Though her approach was not always conventional, those who knew her say she was shrewd in her methods and always willing to work.
"What I thought was a lot of busy work was Margaret teaching me the history of Brooksville," said Woodall, who credits her position as city manager of Dunedin to her years at Mrs. Willard's side. "I learned why (Brooksville) was where it was and how it got there. I knew all the players and politics involved."
Over the course of months, notes dating back to the city's incorporation in 1880, took shape into a mosaic of small-scale government and gave Woodall a perspective she would otherwise have missed.
"Each piece of the puzzle led to something else and before I knew it, I had a good handle on the government," said Woodall. "She was grooming me and I didn't even know it."

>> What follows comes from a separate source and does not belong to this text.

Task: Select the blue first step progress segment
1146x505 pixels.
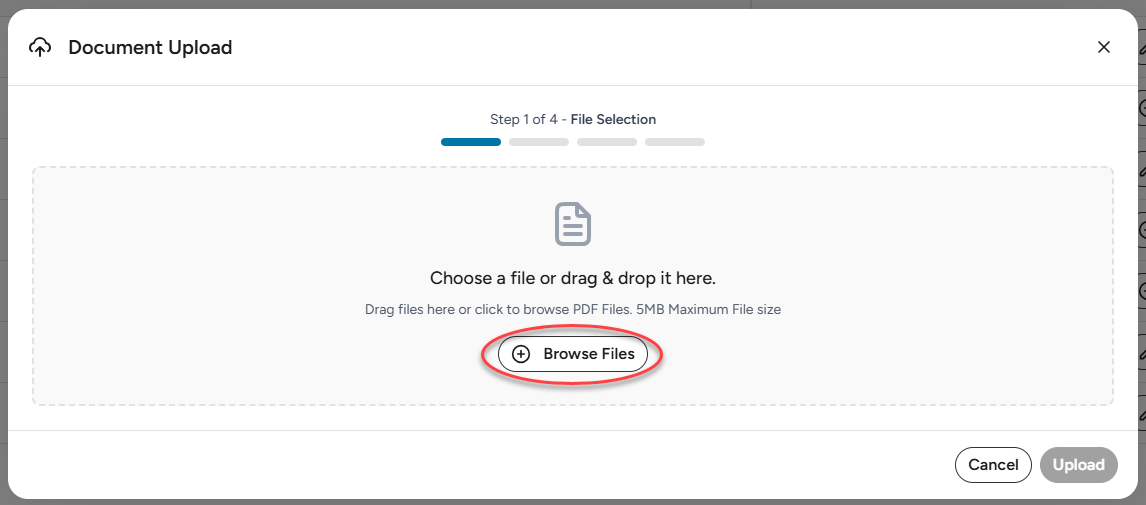Action: click(x=471, y=142)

Brooksville police Chief Ed Tincher remembers Mrs. Willard as a fair, compassionate woman who expected a great deal from those she worked with.
"She could make you feel good about yourself," said Tincher, who first met Mrs. Willard when he was a patrol officer in 1978. "It's a gift we all possess, but most of us seldom use."
Under Mrs. Willard's guidance, there was an atmosphere of "no nonsense" in the city government, Tincher said, something that gained her a vast amount of respect from those who knew her.
But such unrelenting honesty is not always immediately rewarded.
In 1983, Mrs. Willard filed a federal lawsuit against the city alleging that she had been improperly fired as city manager. The suit detailed how former council members Pat Fagan, Tom Varn and Ed Ragan and city engineer Gene Manuel conspired to have her terminated after she questioned the ethics of allowing Manuel to review his own projects as city engineer.
Manuel held several positions with the city and county and was also the president of Coastal Engineering Associates Inc.
Mrs. Willard eventually settled out of court for $81,000, which in 1987, was the largest legal settlement in Brooksville's history.
"She was one of the original whistleblowers," said Connie Romine, one of Mrs. Willard's four daughters. "She wasn't afraid of anybody. She would have taken on the president of the United States if that's what it had taken."
During her two decades with the city, Mrs. Willard served as city clerk, financial director and city treasurer. She was instrumental in forming the Brooksville Housing Authority to oversee the city's first subsidized housing.
"She was part of a working family," said Romine. "They worked for everything they ever had so she knew what it was to come from that sort of background."
Mrs. Willard is survived by her husband, Richard; her daughters, Carol Clark of Richmond, Va., Connie Romine of Brooksville, Kristie Ponsell of Waycross, Ga., Brenda Carter of Homosassa; her brothers, Harrell Coburn of Brooksville and Gene Coburn of Seffner; a sister, Mildred Garman of Brooksville; 13 grandchildren and six great-grandchildren. The family will hold a private gathering instead of a public service.